** begin SELECTED EXCERPT **

Covariance matrix phylogenetic models

Hi!

I recently noticed that the vignette for phylogenetic models now advises to use the covariance matrix, whereas an older version of the vignette used the correlation matrix to fit the phylogenetic models. In the specific example used, it doesn’t really matter if we would use the covariance matrix or the correlation matrix, because they are almost identical in this specific tree, as demonstrated if you run the code below. I think this is related to the branch lengths.

# Load example tree
phylo <- read.nexus("https://raw.githubusercontent.com/MPCMEvolution/MPCMArchive/master/data_files/ch11/phylo.nex")

a1 <- ape::vcv(phylo, corr = TRUE) # vcv matrix
a2 <- ape::vcv(phylo, corr = FALSE) # correlation matrix

ggplot() +
  geom_abline(slope = 1, color = "blue") +
  geom_point(aes(a1, a2))

From my experience with other trees (where the branch lengths are higher and the covariance matrix is quite different from the correlation matrix), I tend to get a very low phylogenetic signal when I am using the covariance matrix, whereas I get substantially higher phylogenetic signals when using the correlation matrix.

My question is: it is justifiable to use the correlation matrix or to rescale the tree to maximum branch lengths of one? This seems like a crucial point that may impact conclusions of anyone fitting phylogenetic models, but I don’t quite understand why the differences are so big.

Thanks for any thoughts on this.

Below, a plot showing an example of the differences in phylogenetic signal when fitting a model with the covariance matrix of the unscaled tree (red), the covariance matrix of a scaled tree (blue), and the correlation matrix (yellow).

Below the code to reproduce this example.

##### Fish phylogenetics example #####

# Load packages
library(tidyverse)
library(fishtree)
library(rfishbase)
library(janitor)
library(brms)

# Get species list in the family Labridae 
sp <- species_list(Family = "Labridae")

# Get data on maximum size of fishes
length <- species(sp, "Length") %>%
  mutate(species = sp, phylo = gsub(" ","_", sp))

** end SELECTED EXCERPT **
** begin RECORD EXCERPTS **

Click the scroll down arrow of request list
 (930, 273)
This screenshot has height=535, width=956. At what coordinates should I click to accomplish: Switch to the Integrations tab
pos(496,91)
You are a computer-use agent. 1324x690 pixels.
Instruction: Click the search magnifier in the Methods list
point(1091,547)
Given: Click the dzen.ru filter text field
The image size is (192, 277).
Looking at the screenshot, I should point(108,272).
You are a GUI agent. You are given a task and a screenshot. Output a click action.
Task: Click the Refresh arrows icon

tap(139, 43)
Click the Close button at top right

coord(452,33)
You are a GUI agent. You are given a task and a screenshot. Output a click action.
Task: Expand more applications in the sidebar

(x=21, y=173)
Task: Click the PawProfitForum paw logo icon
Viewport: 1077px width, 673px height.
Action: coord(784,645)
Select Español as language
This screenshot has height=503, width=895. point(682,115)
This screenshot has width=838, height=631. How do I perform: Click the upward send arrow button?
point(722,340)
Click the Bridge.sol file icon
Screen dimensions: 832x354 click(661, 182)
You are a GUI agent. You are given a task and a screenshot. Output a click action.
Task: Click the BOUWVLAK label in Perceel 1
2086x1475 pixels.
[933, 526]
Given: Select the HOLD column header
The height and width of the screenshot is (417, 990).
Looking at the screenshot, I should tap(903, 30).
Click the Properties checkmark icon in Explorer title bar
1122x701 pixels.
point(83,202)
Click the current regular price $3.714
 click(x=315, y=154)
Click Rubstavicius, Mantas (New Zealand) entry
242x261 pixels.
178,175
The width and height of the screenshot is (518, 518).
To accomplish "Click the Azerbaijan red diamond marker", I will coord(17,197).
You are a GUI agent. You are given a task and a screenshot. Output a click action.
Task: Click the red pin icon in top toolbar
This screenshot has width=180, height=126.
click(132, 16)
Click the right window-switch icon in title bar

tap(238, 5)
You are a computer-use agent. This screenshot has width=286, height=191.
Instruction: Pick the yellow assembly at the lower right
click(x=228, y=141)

** end RECORD EXCERPTS **

Please copy the forum post on phylogenetic covariance matrices from the words containing "I recently noticed" through "geom_point(aes(a1, a2))", changing every "vignette" to "tutorial".

ANSWER TO THIS TASK:
I recently noticed that the tutorial for phylogenetic models now advises to use the covariance matrix, whereas an older version of the tutorial used the correlation matrix to fit the phylogenetic models. In the specific example used, it doesn’t really matter if we would use the covariance matrix or the correlation matrix, because they are almost identical in this specific tree, as demonstrated if you run the code below. I think this is related to the branch lengths.

# Load example tree
phylo <- read.nexus("https://raw.githubusercontent.com/MPCMEvolution/MPCMArchive/master/data_files/ch11/phylo.nex")

a1 <- ape::vcv(phylo, corr = TRUE) # vcv matrix
a2 <- ape::vcv(phylo, corr = FALSE) # correlation matrix

ggplot() +
  geom_abline(slope = 1, color = "blue") +
  geom_point(aes(a1, a2))